I work with a person-centred values approach, which means that I always treat each service user as an individual and support them in a way that is preferential to them using a mutually agreed care plan.
A copy of my job description has been provided as evidence.
There are several ways of helping other practitioners to understand the different systems used to record information in adult care settings.
You could explain the different systems to them or have them go on training to learn about them.
Another method would be to have them shadow you when you are using the systems so that they can watch and learn. You could then let them try to use them and monitor them to make sure that they do it correctly.
The importance of handling information securely can be conveyed to others by explaining the consequences of not protecting the personal data of others. This can include consequences to the individual such as social exclusion or fraud as well as consequences to the professional including disciplinary action, dismissal and legal action.
Another method would be to ask them how they would feel if their own personal information was passed onto others without their consent.
Legal requirements and codes of practice ensure that social care workers handle information in the correct way and without breaking the law.
This means that personal and sensitive data is stored securely and is only accessible by those that are authorised to do so. Social care workers may only share information if it is absolutely necessary. They must respect the rights of the person that they have information about by obtaining their consent before sharing information about them and ensuring they keep this information confidential. Information must be kept up-to-date.
Legislation or Codes of Practice relating to handling information in social care settings include:
- The Data Protection Act 1998
- The Freedom of Information Act 2000
- The Health & Social Care Act 2008 (specifically, Essential Standards)

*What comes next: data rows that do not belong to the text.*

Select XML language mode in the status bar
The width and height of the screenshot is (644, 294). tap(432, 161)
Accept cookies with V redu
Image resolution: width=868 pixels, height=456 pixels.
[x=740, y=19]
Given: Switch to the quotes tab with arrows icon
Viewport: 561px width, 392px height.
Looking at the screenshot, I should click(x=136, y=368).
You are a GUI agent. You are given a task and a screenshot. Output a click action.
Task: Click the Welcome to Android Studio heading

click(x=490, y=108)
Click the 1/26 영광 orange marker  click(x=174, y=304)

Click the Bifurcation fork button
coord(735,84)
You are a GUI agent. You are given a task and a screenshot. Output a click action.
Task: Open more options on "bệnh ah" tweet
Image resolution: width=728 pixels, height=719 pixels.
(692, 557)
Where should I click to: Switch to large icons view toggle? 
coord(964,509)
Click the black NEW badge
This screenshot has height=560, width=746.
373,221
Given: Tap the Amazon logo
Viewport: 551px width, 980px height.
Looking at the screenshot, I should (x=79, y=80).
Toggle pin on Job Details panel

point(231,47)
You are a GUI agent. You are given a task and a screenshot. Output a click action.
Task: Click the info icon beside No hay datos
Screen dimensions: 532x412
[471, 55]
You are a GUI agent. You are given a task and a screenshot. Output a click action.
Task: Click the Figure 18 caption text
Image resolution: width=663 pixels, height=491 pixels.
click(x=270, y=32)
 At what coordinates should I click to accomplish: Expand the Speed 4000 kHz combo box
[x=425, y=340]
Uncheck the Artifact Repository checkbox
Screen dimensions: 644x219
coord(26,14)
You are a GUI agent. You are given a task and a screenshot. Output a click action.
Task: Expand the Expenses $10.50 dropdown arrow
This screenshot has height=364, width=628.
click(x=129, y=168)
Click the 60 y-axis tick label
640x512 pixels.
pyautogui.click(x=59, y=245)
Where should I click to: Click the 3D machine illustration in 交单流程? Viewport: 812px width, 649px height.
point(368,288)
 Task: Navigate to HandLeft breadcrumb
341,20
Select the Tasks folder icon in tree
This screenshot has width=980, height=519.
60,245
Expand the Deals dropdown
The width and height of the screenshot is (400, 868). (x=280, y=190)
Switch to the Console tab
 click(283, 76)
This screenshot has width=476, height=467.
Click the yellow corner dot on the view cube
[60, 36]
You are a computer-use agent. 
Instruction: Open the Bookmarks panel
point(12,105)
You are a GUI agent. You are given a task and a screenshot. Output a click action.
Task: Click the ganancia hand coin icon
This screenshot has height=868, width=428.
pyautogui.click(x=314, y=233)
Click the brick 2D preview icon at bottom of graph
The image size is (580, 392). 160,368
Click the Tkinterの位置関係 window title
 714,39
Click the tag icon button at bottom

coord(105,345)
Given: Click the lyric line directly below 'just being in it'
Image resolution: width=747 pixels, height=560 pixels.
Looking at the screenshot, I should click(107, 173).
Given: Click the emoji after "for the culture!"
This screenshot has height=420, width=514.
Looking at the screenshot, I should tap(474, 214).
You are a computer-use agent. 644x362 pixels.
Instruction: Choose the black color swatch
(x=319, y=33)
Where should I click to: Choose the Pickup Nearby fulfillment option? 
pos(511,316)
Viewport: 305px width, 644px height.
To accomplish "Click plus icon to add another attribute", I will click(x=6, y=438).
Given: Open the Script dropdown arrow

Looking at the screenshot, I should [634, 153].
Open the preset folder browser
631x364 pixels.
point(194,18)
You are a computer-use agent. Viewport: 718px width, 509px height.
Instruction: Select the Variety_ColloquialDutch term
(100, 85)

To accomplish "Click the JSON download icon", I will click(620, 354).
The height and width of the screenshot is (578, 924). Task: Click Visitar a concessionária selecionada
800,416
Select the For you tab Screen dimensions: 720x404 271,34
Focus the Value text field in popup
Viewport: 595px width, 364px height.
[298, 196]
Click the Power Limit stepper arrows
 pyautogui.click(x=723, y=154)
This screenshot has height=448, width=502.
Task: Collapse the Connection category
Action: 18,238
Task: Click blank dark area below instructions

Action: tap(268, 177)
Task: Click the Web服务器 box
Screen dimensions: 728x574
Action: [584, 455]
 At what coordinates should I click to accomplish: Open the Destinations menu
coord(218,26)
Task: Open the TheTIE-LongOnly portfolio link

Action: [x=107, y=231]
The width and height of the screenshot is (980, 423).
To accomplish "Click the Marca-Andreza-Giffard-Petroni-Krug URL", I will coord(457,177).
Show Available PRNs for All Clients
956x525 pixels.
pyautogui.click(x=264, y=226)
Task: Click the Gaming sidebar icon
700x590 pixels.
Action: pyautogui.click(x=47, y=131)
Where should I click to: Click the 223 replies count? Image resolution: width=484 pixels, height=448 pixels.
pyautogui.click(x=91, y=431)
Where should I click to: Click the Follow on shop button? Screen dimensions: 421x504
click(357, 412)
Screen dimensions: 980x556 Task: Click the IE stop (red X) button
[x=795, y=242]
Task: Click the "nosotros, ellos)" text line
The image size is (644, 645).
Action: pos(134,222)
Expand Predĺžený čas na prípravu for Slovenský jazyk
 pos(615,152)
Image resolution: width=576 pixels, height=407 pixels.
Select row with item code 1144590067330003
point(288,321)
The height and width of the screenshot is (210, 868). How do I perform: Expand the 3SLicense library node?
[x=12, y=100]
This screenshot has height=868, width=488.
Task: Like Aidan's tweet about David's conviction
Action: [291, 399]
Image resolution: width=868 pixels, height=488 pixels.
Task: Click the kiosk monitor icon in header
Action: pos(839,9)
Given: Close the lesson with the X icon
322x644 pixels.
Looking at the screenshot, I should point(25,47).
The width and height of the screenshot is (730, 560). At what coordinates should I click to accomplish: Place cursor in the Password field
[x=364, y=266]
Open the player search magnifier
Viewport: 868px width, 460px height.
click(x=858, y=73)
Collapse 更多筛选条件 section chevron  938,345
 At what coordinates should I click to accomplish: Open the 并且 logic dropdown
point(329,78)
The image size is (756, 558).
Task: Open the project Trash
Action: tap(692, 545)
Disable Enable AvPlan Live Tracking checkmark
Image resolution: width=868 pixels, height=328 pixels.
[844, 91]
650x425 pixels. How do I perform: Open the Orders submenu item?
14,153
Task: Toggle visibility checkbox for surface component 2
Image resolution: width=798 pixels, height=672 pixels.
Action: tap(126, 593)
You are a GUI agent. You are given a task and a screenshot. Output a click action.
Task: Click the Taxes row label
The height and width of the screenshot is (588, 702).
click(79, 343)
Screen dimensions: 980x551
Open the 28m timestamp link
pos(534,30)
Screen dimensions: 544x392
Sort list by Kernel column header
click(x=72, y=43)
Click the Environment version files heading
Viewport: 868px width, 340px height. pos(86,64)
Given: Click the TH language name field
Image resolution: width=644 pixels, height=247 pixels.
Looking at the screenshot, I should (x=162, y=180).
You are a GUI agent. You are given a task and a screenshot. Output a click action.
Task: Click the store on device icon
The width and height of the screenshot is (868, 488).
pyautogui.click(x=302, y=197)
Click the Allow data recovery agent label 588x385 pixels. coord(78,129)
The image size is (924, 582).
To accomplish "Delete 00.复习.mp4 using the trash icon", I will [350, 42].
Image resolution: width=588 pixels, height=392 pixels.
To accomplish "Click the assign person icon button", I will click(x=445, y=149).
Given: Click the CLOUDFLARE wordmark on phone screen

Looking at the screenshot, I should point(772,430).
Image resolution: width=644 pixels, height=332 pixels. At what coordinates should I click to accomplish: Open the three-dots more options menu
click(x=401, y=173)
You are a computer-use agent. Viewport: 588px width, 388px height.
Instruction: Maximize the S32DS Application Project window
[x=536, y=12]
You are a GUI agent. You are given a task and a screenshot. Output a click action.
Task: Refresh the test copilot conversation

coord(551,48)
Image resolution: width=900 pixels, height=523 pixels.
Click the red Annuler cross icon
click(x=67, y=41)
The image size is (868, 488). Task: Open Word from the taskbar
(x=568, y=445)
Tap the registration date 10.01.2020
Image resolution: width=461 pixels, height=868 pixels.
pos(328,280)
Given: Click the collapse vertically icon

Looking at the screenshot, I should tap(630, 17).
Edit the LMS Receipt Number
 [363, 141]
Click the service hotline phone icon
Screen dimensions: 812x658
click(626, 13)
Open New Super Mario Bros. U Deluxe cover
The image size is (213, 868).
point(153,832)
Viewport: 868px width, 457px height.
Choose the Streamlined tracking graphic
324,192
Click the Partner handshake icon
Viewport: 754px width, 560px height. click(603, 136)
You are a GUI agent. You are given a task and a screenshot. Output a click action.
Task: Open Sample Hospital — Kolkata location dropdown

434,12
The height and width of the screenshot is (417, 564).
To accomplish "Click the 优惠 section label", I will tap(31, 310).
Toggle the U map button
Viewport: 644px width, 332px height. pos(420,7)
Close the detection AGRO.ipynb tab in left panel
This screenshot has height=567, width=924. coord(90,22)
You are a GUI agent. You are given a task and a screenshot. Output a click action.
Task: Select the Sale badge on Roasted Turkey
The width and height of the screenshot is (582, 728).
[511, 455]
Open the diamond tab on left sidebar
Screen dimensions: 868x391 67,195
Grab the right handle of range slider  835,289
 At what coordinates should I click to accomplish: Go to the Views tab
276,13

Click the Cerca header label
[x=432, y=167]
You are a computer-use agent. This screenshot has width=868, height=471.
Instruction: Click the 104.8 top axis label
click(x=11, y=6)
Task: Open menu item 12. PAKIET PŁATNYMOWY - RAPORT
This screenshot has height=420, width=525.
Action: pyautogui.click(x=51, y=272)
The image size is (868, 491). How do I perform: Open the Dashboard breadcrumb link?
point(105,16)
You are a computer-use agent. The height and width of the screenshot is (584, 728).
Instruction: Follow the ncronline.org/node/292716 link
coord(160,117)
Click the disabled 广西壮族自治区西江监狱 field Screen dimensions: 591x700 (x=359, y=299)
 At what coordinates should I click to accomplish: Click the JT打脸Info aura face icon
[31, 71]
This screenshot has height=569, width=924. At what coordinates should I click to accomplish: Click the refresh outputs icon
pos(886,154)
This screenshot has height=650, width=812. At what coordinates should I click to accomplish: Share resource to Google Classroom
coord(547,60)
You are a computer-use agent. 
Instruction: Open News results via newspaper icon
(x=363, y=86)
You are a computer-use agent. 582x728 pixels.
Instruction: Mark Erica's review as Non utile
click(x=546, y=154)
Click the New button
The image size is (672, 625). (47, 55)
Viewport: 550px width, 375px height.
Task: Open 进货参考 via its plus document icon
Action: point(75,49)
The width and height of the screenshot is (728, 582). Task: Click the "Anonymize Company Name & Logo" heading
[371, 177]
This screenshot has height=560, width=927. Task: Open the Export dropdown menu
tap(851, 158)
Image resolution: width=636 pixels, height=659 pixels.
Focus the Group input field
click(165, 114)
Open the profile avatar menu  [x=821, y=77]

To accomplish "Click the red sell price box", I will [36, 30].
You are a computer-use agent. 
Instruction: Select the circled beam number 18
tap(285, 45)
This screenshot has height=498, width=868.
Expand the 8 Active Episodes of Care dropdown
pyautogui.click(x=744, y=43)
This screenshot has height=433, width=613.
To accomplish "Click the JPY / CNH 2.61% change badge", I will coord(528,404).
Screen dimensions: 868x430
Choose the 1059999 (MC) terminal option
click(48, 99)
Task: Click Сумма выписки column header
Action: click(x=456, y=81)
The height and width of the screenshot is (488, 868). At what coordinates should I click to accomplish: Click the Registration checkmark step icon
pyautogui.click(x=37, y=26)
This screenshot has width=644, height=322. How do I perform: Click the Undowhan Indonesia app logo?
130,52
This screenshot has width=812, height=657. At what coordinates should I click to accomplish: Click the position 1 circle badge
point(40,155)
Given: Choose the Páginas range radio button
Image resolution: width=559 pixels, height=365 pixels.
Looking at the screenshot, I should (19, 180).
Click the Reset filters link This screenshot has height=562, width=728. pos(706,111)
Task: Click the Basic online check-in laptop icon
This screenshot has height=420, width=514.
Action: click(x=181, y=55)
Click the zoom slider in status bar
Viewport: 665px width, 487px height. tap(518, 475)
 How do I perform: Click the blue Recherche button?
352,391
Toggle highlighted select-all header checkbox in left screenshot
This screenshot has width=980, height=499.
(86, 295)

- ICO Data Sharing Code of Practice
Good health and safety practice can be promoted in an adult social care setting in many ways.
Encouraging everybody (including service users, staff and visitors) to report any potential and actual hazards that they encounter promptly means that the environment can be made safer quicker.
Explaining to everybody that is their responsibility to ensure that they take reasonable care to ensure the health and safety of themselves and others can help them to understand that health and safety should be taken seriously by all. Also, it should be explained that it is their responsibility to follow health and safety policies and procedures.
All staff should be advised that it is their legal responsibility to attend health and safety training and management should ensure that they are given opportunities to do this.
The different stages of a risk assessment are:
- Identify Hazards – You could be actively looking for potential hazards or simply notice something that could be potentially hazardous whilst carrying out your day-to-day activities.
- Assessing Risks – Having identified a hazard, you must then make an assessment of what risks to people’s safety it could cause.
- Take Precautions – Decide what actions will prevent or minimise the risks.
- Document – Record the hazards, risks and actions on a risk assessment form along with any procedures.
- Review – Regularly review the risk assessment to keep it in line with current legislation and working practices and record any changes.
It is important to assess health and safety risks to prevent or minimise hazards that could potentially cause illness or injury. This protects all individuals from harm as much as is reasonably possible.
In addition, health and safety risks must be assessed to comply with legislation and company policies and procedures.
In the event of an accident or sudden illness, the individual should be assessed immediately and first aid administered if necessary. The person responding to the accident or sudden illness should also shout for help from others and ask them to call the emergency services, if required.
When the individual is stable, management should be informed as well as the individual’s next of kin. Management should notify HSE and CQC.
As soon as is viably possible, the accident or sudden illness should be recorded on an Accident/Incident Form.